FIG. 17 illustrates an exemplary display screen 1700 on the LCD 1604 in a normal state. In the screen 1700, buttons 1701 and 1702 are used to set the magnification of the image to be formed. A sheet selection button 1703 is used to select the size of a sheet of recording paper, such as various regular size sheets and irregular size sheets. Buttons 1704, 1705, 1706, and 1714 are used to select the ACS mode, the high quality color mode, the regular color mode, and the monochrome image forming mode, respectively. Only one of the buttons 1704, 1705, 1706, and 1714 can be selected, i.e., more than one button cannot be selected simultaneously. Buttons 1707, 1708, and 1709 are used to adjust the density of the printing of the image. A button 1711 is used to select a process, such as stapling, to be carried out on a stack of recording paper at an ejected paper processing apparatus (not shown in the drawings). A button 1712 is used when an image on a document is copied onto a sheet of recording paper to assign how the copied image will be arranged on the sheet with respect to the original image in the document, i.e., ‘single side to single side’ copy mode, ‘single side to both sides’ copy mode, ‘both sides to single side’ copy mode, or ‘both sides to both sides’ copy mode.
FIG. 3 is a block diagram showing the flow of image signals through image processing units of the reader unit 300 included in the color image forming apparatus 100, as shown in FIG. 1.
Output signals from a charge coupled device (CCD) sensor 34 and output signals from the post-fixing sensor 99 are input to an analog signal processing unit 301 where gain and the offset are adjusted. The signals are converted into 8-bit digital image signals R1, G1, and B1 at an analog/digital (A/D) converting unit 302. Then, the digital signals are input to a shading correction unit 303 where conventional shading correction is carried out using a signal read from a reference white plate for each color.

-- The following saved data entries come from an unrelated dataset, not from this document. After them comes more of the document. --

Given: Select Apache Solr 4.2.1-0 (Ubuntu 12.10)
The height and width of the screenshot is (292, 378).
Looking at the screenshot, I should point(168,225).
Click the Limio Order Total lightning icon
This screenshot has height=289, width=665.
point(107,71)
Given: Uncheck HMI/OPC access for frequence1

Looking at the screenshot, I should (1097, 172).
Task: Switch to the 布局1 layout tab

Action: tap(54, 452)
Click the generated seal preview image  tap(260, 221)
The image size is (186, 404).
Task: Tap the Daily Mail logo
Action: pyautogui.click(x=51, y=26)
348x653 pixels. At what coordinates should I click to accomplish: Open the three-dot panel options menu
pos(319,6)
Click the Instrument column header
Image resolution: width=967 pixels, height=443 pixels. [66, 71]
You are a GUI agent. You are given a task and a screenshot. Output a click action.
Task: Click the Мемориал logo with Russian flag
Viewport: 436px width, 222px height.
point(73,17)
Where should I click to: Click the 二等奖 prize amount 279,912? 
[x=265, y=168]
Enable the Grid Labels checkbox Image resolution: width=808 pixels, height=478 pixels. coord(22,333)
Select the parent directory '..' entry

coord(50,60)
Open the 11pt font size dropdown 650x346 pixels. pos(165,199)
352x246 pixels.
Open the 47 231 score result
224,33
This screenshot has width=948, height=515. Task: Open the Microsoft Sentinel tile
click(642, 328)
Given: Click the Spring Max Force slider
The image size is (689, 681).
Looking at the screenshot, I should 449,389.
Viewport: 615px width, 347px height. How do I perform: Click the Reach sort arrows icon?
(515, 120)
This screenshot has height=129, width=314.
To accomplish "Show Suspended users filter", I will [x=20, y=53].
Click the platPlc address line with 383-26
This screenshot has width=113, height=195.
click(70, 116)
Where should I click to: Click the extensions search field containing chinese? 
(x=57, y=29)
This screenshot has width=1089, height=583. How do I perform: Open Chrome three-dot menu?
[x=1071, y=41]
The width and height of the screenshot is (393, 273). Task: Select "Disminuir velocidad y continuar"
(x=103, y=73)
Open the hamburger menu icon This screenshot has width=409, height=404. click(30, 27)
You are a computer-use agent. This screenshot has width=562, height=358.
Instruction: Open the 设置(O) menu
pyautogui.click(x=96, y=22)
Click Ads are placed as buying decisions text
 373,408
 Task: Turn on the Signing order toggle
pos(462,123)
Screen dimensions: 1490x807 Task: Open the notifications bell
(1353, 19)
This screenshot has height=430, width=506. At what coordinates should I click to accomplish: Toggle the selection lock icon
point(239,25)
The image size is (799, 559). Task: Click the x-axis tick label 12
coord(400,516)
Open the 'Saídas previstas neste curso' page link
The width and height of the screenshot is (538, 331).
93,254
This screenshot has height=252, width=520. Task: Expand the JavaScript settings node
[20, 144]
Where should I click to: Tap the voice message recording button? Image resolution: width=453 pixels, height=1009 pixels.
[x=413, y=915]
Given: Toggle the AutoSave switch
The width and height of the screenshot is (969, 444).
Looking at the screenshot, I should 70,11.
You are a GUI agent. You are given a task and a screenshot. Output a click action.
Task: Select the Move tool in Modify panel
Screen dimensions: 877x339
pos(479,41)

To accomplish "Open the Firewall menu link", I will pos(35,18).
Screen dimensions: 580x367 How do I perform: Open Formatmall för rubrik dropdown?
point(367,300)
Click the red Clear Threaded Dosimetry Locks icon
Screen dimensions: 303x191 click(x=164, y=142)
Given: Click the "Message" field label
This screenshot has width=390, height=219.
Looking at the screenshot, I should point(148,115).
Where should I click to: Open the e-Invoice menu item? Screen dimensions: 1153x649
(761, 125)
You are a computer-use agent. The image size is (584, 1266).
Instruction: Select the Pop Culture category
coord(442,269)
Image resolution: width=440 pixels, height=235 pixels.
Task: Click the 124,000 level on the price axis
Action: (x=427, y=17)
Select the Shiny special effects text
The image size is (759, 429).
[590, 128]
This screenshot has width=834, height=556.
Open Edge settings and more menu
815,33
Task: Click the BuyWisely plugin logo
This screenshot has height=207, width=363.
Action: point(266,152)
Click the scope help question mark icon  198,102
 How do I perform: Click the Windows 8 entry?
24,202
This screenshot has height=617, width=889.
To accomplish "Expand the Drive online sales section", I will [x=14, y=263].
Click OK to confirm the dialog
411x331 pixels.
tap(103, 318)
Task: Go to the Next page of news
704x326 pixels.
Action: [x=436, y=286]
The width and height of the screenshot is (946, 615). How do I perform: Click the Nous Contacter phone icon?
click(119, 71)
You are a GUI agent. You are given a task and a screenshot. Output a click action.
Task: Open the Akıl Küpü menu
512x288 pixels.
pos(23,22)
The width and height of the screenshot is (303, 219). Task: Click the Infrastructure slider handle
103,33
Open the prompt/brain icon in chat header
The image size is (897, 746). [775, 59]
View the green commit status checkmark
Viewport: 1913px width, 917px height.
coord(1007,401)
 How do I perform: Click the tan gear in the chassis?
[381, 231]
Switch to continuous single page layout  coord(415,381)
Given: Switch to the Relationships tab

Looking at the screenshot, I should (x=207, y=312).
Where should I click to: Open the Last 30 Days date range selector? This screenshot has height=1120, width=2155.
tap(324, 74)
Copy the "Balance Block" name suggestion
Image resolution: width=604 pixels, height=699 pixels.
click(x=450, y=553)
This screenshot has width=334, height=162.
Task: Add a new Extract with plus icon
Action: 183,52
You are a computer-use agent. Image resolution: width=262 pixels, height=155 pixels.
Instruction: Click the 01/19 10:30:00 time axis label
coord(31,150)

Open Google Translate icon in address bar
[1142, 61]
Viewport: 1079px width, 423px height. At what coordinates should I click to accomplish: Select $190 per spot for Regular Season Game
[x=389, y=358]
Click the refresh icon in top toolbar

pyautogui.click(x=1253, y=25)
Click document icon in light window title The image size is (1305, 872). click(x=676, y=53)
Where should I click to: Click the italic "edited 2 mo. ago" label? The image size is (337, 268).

Since line sensors of the CCD sensor 34 are disposed predetermined distances apart from each other, the spatial displacement in the secondary scanning direction is corrected at a line delaying unit 304. An input masking unit 305 carries out 3×3 matrix computation to convert a color space defined by the spectral characteristics of red, green, and blue light read by the CCD sensor 34 into the National Television Standards Committee (NTSC) standard color space. A logarithmic (LOG) converting unit 306 functions as a light volume and density converting unit and includes a lookup table (LUT) RAM to convert R4, G4, and B4 luminance signals into density signals. Image signals cyan C0, magenta M0, and yellow Y0 output from the LOG converting unit 306 are sent to a line delaying memory 307 and are output to a printer control unit, shown in FIG. 4, as image signals C1, M1, and Y1. Hereinafter, ‘C,’ ‘M,’ ‘Y,’ and ‘Bk’ represent cyan, magenta, yellow, and black image signals, respectively. Image signals R4, G4, and B4 from an external input unit, shown in the drawing, are image signals sent from a computer or a facsimile.
FIG. 4 is a block diagram showing the flow of image signals through a printer control unit 400 controlling the color image forming apparatus 100, as shown in FIG. 1.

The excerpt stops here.